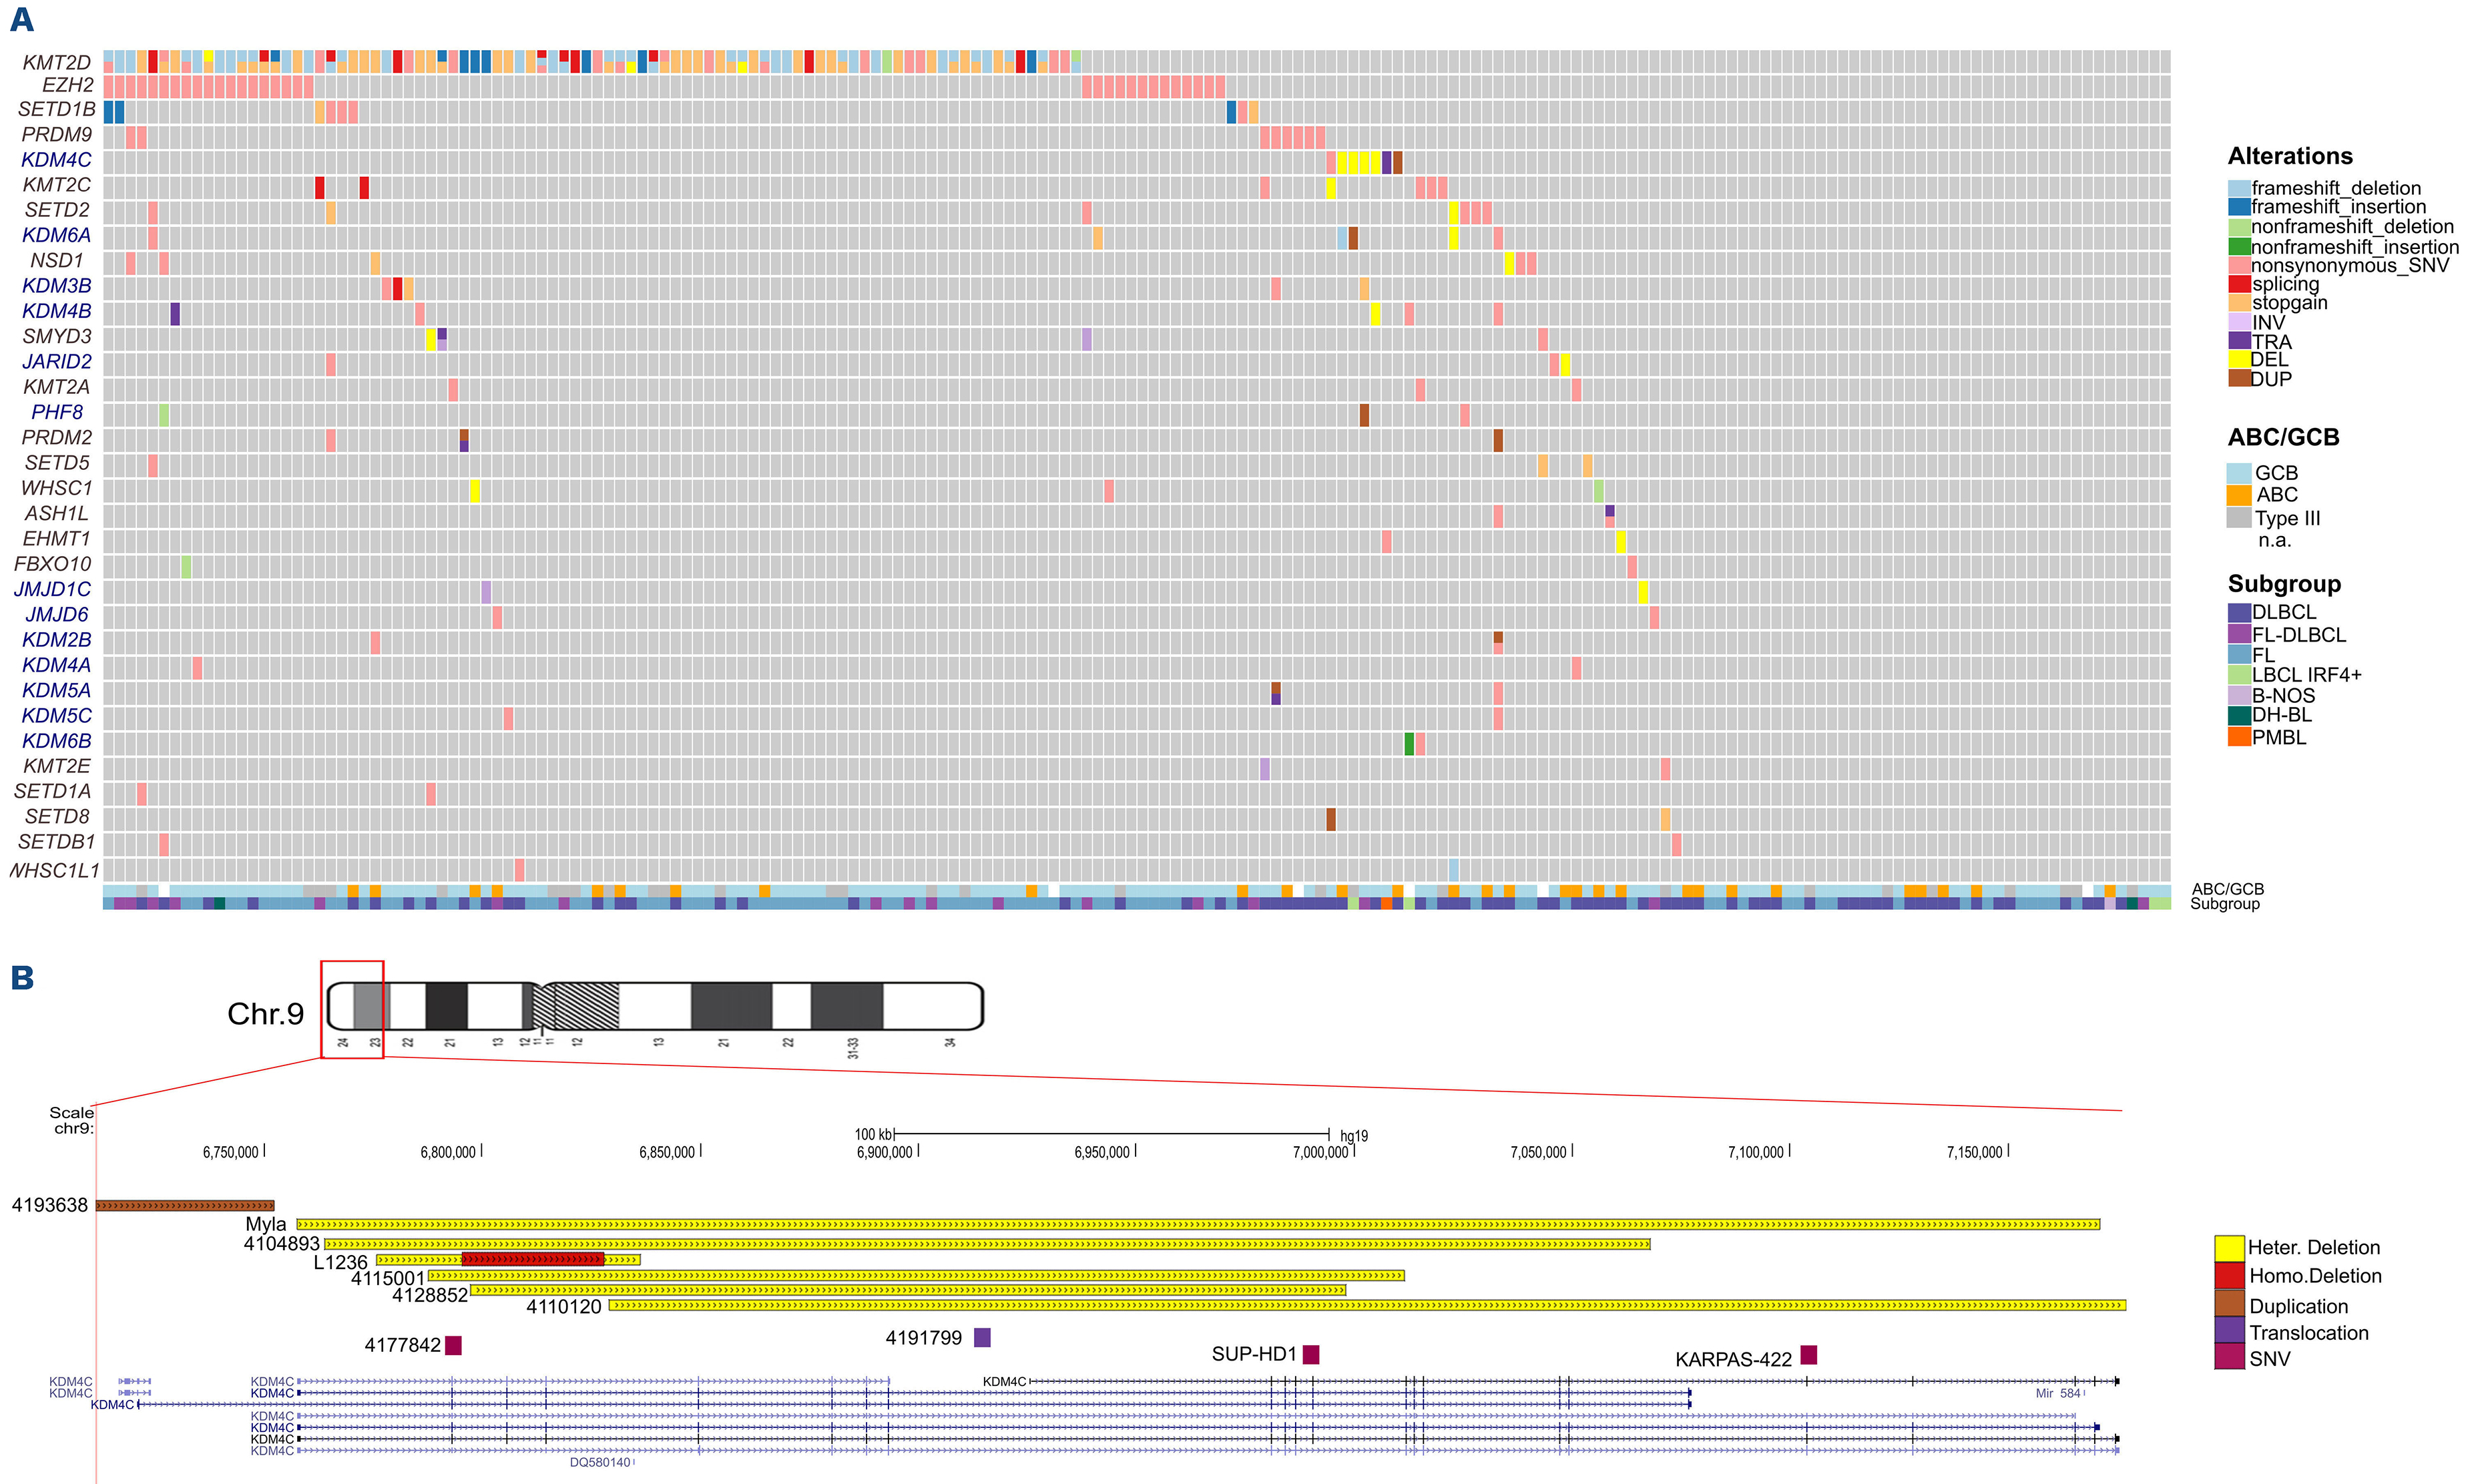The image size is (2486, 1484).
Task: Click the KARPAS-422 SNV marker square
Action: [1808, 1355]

··········

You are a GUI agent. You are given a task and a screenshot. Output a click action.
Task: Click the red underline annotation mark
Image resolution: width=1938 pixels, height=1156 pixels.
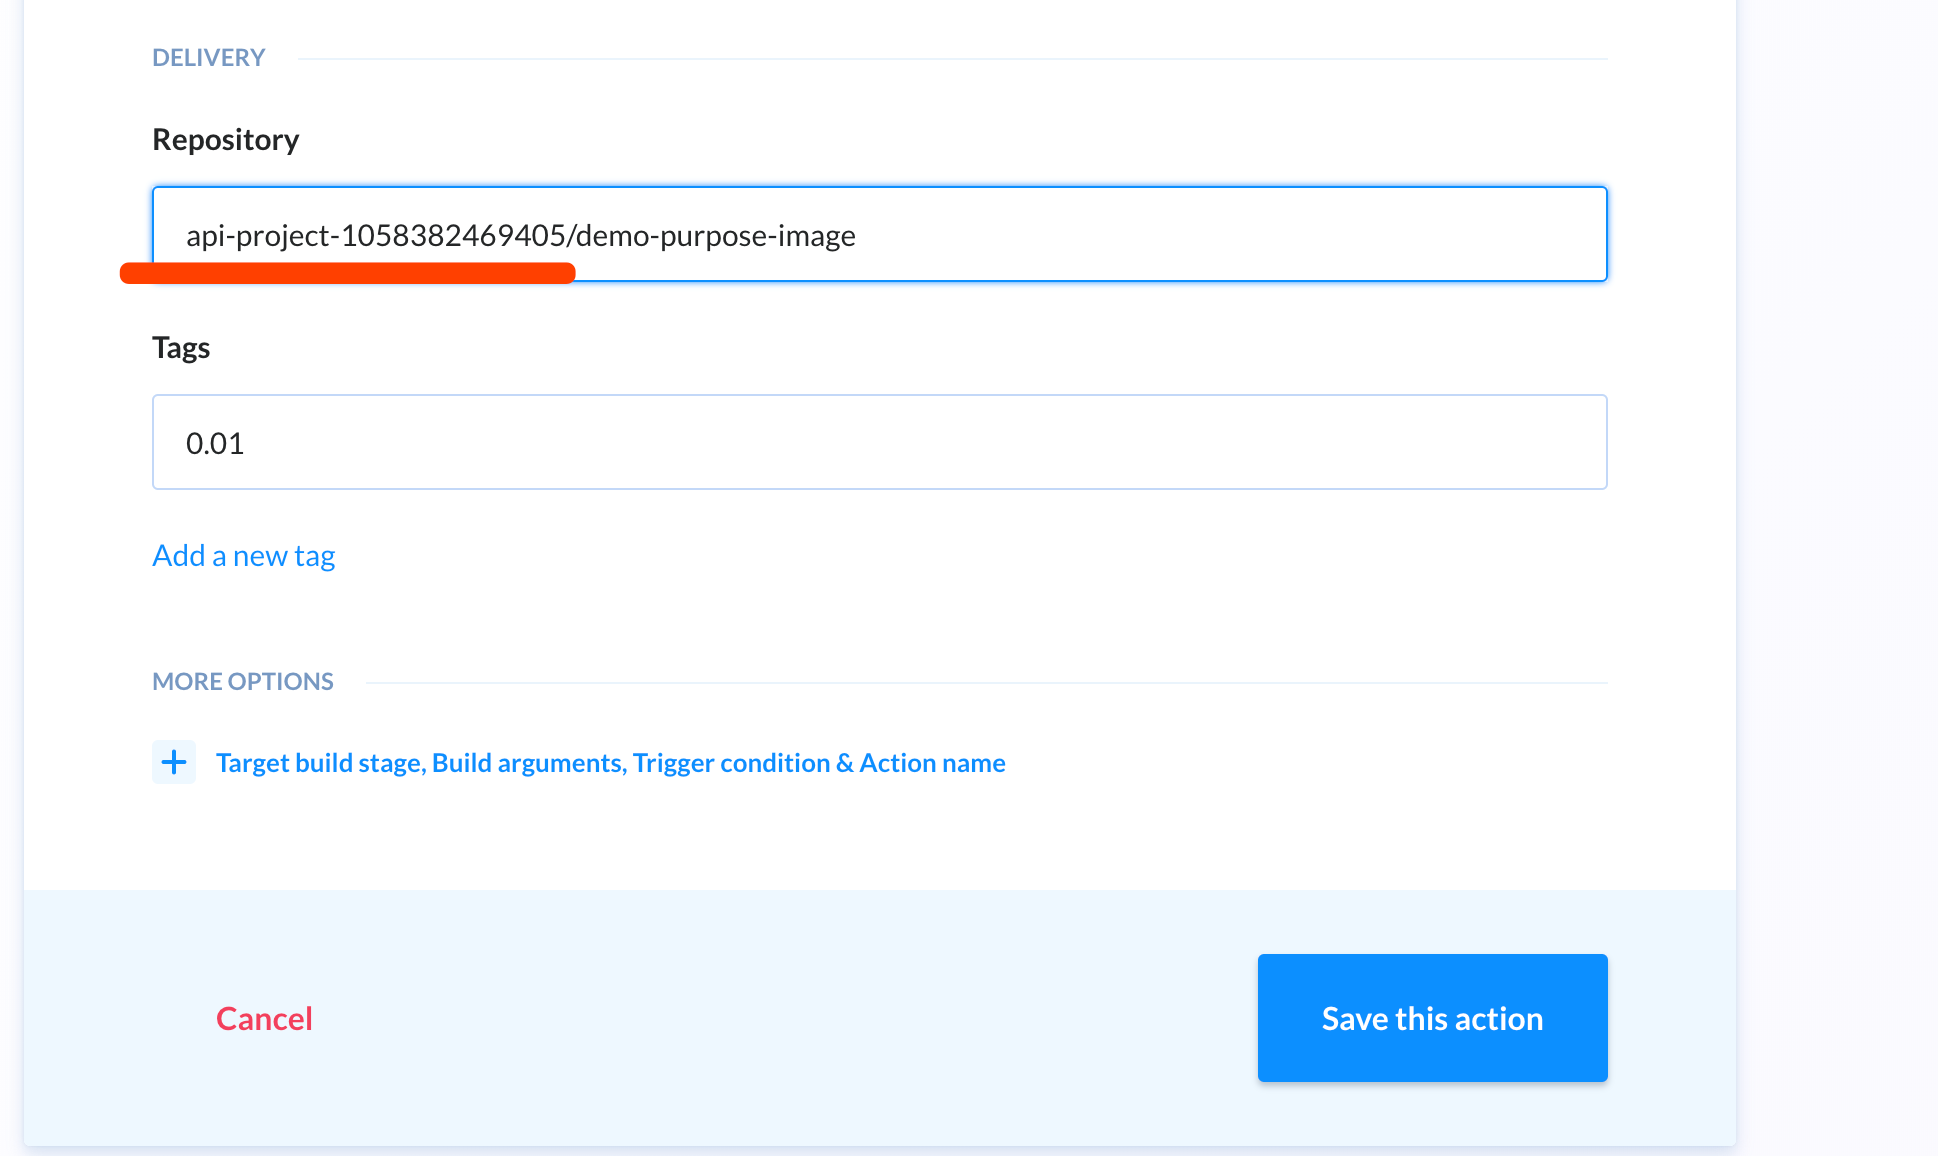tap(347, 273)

··········

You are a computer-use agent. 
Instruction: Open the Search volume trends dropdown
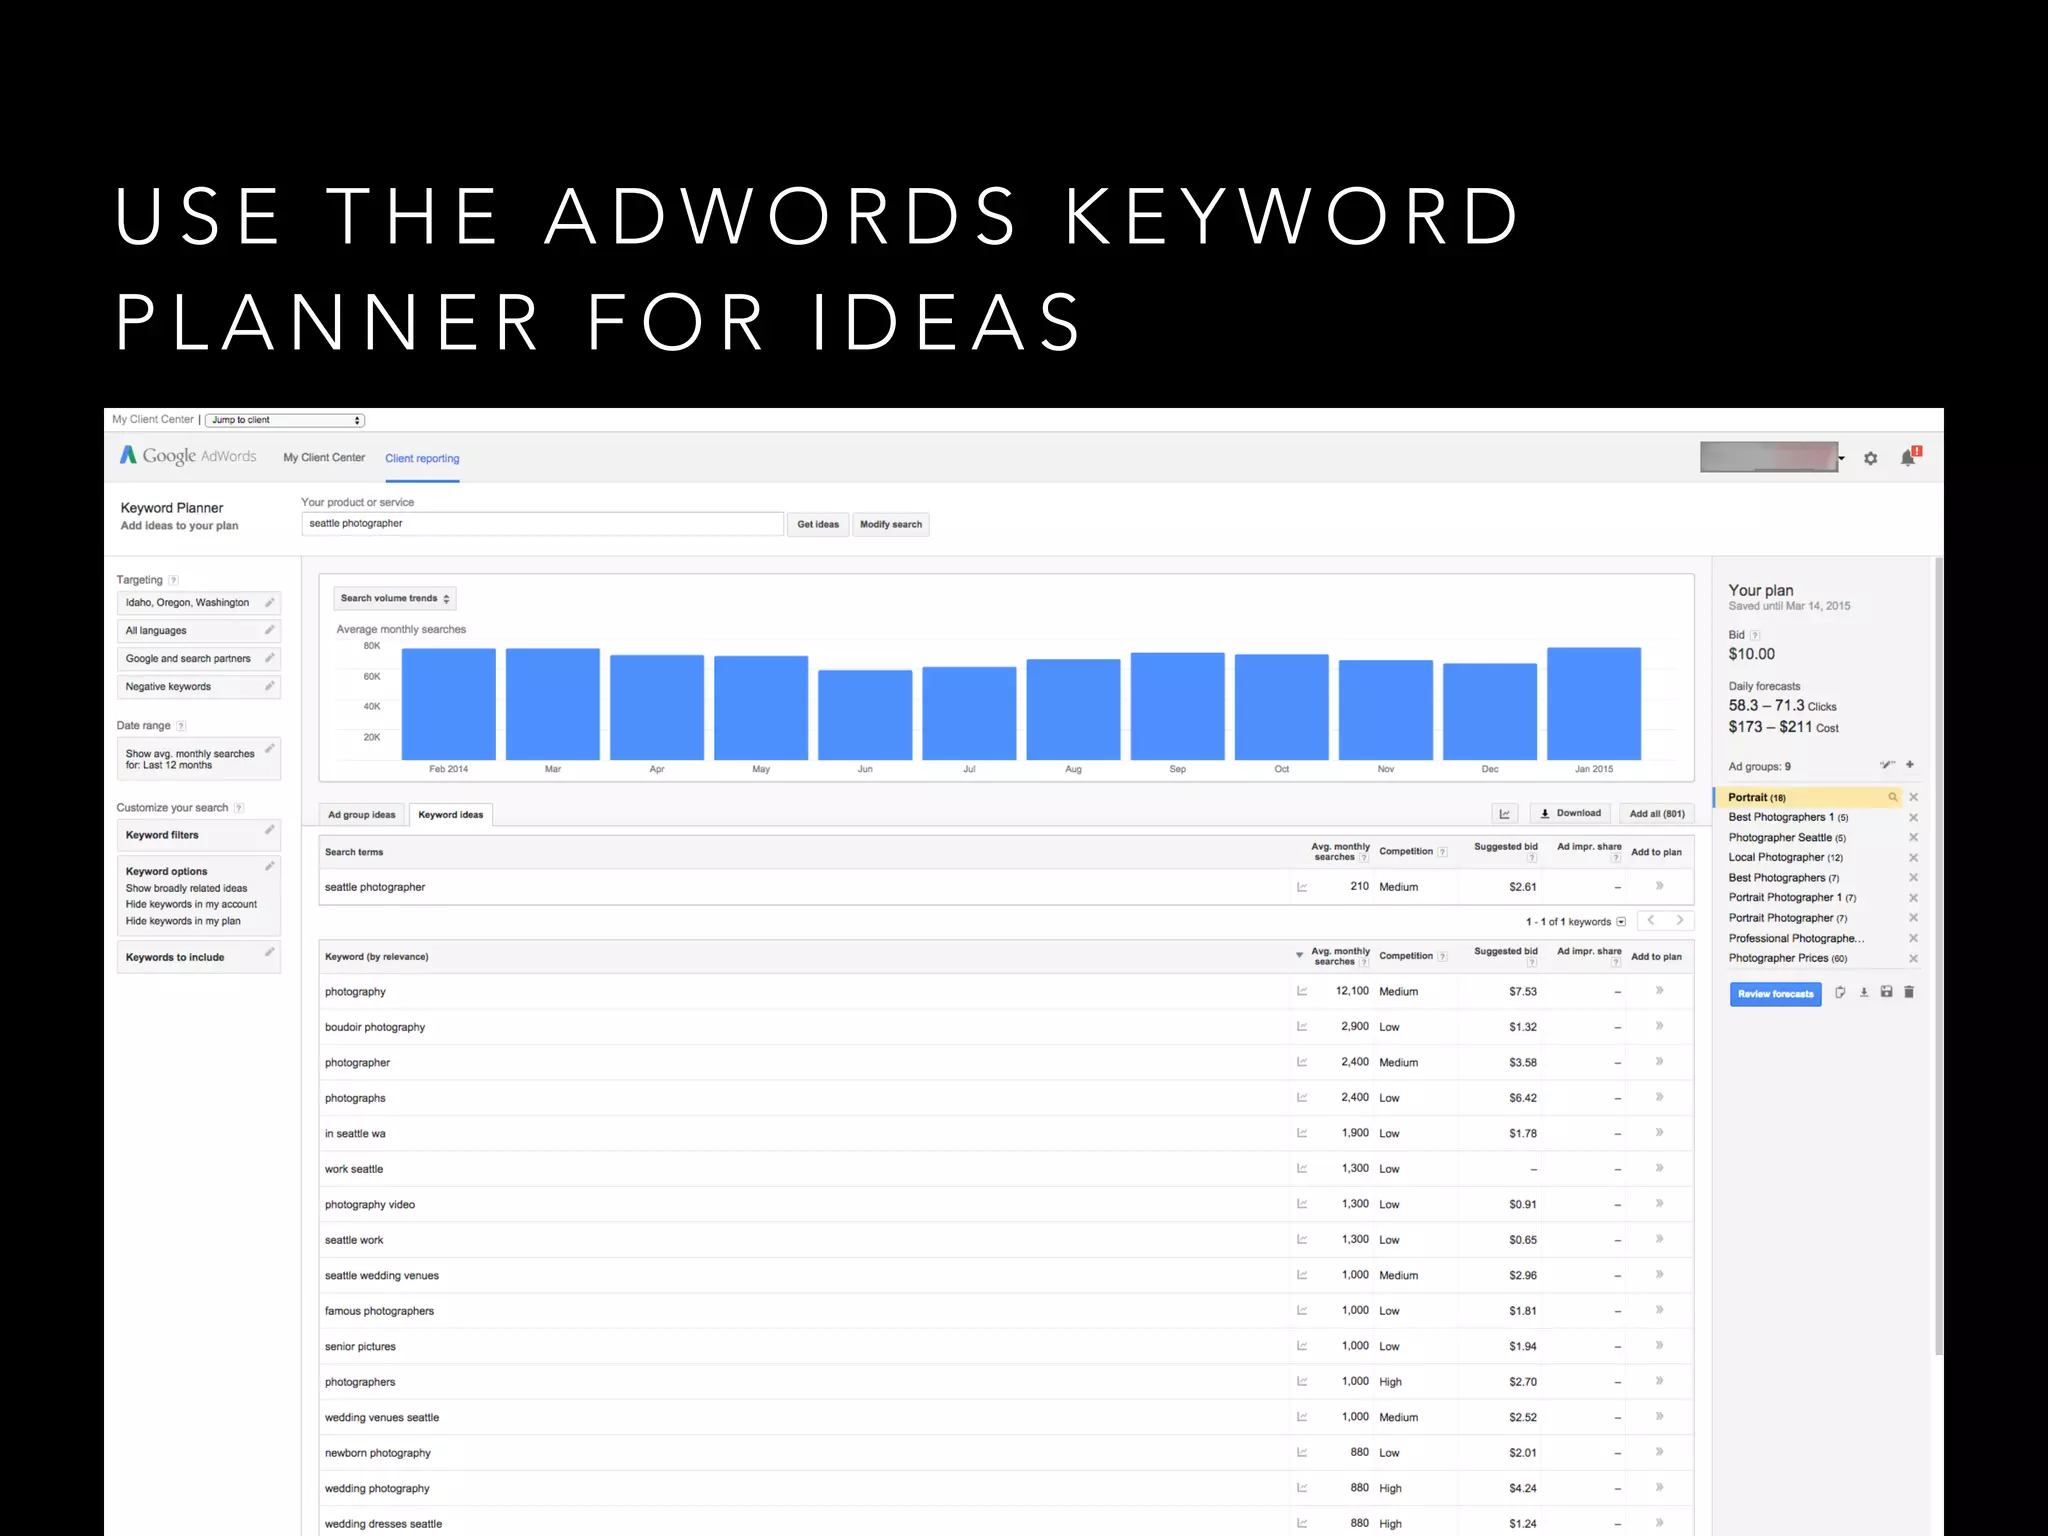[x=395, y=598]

··········

Lines holding the string "agent": find them in the listing above and copy each one.

Written response:
You are a GUI agent. You are given a task and a screenshot. Output a click action.
You are a computer-use agent. 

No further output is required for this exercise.